══ Data provided ══

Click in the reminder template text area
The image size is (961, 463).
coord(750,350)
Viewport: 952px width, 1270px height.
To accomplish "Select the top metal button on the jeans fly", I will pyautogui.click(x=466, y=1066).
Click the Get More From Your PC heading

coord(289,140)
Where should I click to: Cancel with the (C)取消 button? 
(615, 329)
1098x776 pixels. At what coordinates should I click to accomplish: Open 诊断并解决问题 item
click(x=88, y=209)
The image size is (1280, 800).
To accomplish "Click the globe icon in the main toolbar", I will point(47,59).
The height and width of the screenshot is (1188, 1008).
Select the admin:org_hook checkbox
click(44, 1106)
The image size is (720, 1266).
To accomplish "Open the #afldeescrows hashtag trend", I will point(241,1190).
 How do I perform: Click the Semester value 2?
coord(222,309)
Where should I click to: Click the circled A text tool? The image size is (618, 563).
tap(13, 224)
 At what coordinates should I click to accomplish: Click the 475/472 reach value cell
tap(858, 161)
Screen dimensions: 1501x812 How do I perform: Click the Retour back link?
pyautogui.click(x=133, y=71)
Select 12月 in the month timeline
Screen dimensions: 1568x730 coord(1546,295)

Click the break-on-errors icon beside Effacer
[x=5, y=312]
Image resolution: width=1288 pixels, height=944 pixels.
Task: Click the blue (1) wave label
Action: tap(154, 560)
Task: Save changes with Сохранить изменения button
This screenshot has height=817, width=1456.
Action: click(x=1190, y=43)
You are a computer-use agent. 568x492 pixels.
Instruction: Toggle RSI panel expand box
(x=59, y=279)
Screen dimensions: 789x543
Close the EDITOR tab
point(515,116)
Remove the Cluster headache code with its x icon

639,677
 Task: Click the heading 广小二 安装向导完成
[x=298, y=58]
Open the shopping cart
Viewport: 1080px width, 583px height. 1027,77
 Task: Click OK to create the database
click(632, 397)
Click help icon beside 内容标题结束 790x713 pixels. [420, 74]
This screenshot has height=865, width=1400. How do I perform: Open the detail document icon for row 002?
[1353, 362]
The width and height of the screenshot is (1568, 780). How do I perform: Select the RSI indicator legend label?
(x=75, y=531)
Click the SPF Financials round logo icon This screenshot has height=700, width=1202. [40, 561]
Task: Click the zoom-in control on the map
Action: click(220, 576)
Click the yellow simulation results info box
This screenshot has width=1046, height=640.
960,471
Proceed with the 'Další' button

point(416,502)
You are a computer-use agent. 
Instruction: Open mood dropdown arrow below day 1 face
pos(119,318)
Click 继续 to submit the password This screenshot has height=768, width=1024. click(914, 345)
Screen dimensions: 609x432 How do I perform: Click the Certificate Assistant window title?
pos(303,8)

═══

» **Brief**
None of the records may be left out; each is to be restated exactly.

» **Solution to the problem**
Click in the reminder template text area
The image size is (961, 463).
coord(750,350)
Viewport: 952px width, 1270px height.
To accomplish "Select the top metal button on the jeans fly", I will pyautogui.click(x=466, y=1066).
Click the Get More From Your PC heading

coord(289,140)
Where should I click to: Cancel with the (C)取消 button? 
(615, 329)
1098x776 pixels. At what coordinates should I click to accomplish: Open 诊断并解决问题 item
click(x=88, y=209)
The image size is (1280, 800).
To accomplish "Click the globe icon in the main toolbar", I will point(47,59).
The height and width of the screenshot is (1188, 1008).
Select the admin:org_hook checkbox
click(44, 1106)
The image size is (720, 1266).
To accomplish "Open the #afldeescrows hashtag trend", I will point(241,1190).
 How do I perform: Click the Semester value 2?
coord(222,309)
Where should I click to: Click the circled A text tool? The image size is (618, 563).
tap(13, 224)
 At what coordinates should I click to accomplish: Click the 475/472 reach value cell
tap(858, 161)
Screen dimensions: 1501x812 How do I perform: Click the Retour back link?
pyautogui.click(x=133, y=71)
Select 12月 in the month timeline
Screen dimensions: 1568x730 coord(1546,295)

Click the break-on-errors icon beside Effacer
[x=5, y=312]
Image resolution: width=1288 pixels, height=944 pixels.
Task: Click the blue (1) wave label
Action: tap(154, 560)
Task: Save changes with Сохранить изменения button
This screenshot has height=817, width=1456.
Action: click(x=1190, y=43)
You are a computer-use agent. 568x492 pixels.
Instruction: Toggle RSI panel expand box
(x=59, y=279)
Screen dimensions: 789x543
Close the EDITOR tab
point(515,116)
Remove the Cluster headache code with its x icon

639,677
 Task: Click the heading 广小二 安装向导完成
[x=298, y=58]
Open the shopping cart
Viewport: 1080px width, 583px height. 1027,77
 Task: Click OK to create the database
click(632, 397)
Click help icon beside 内容标题结束 790x713 pixels. [420, 74]
This screenshot has height=865, width=1400. How do I perform: Open the detail document icon for row 002?
[1353, 362]
The width and height of the screenshot is (1568, 780). How do I perform: Select the RSI indicator legend label?
(x=75, y=531)
Click the SPF Financials round logo icon This screenshot has height=700, width=1202. [40, 561]
Task: Click the zoom-in control on the map
Action: click(220, 576)
Click the yellow simulation results info box
This screenshot has width=1046, height=640.
960,471
Proceed with the 'Další' button

point(416,502)
You are a computer-use agent. 
Instruction: Open mood dropdown arrow below day 1 face
pos(119,318)
Click 继续 to submit the password This screenshot has height=768, width=1024. click(914, 345)
Screen dimensions: 609x432 How do I perform: Click the Certificate Assistant window title?
pos(303,8)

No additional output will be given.